● TASK INSTRUCTIONS
Among the entries that follow, the required portion opens with the line containing "The height and width of the screenshot is (1014, 1799)." and closes with the line containing "Open the 2F floor plan view". Give that portion again exactly, and nothing else.

● THE DATA
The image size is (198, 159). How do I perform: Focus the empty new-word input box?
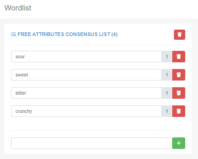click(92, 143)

==

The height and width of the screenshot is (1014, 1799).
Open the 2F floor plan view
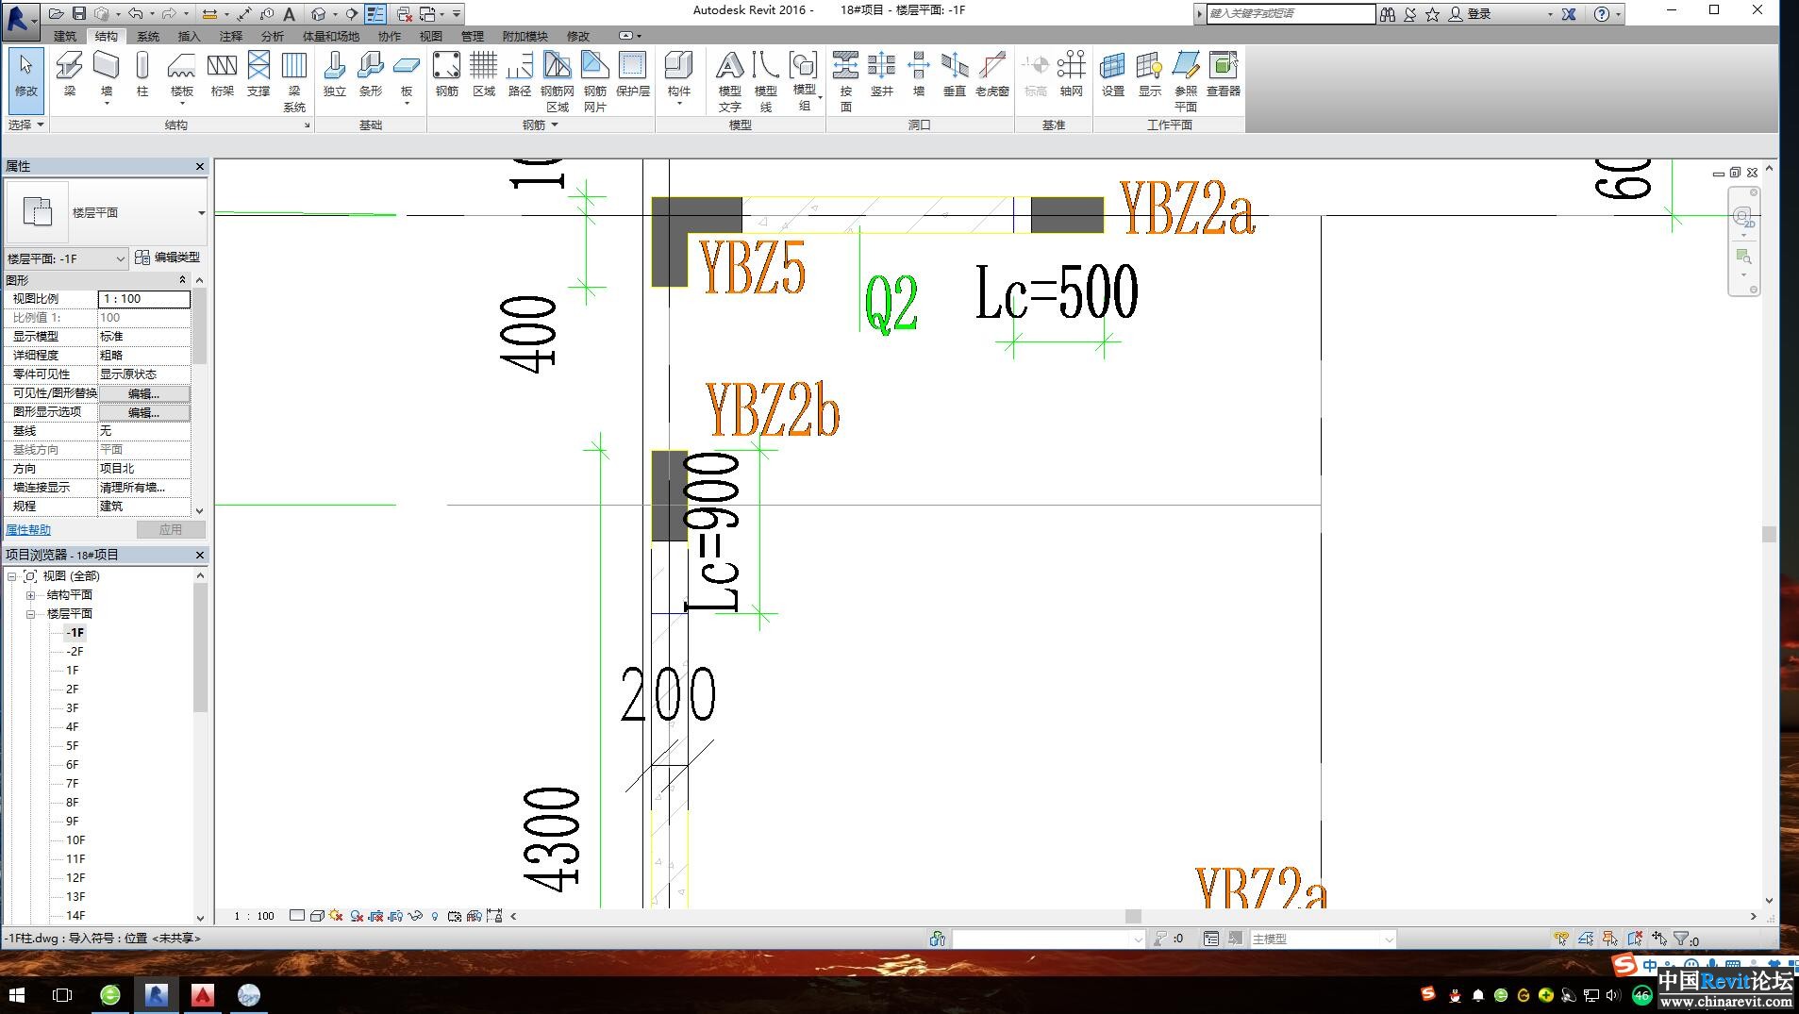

* * *

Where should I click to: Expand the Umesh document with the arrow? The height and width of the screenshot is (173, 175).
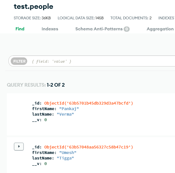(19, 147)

● REPLY
The height and width of the screenshot is (1014, 1799).
Open the 2F floor plan view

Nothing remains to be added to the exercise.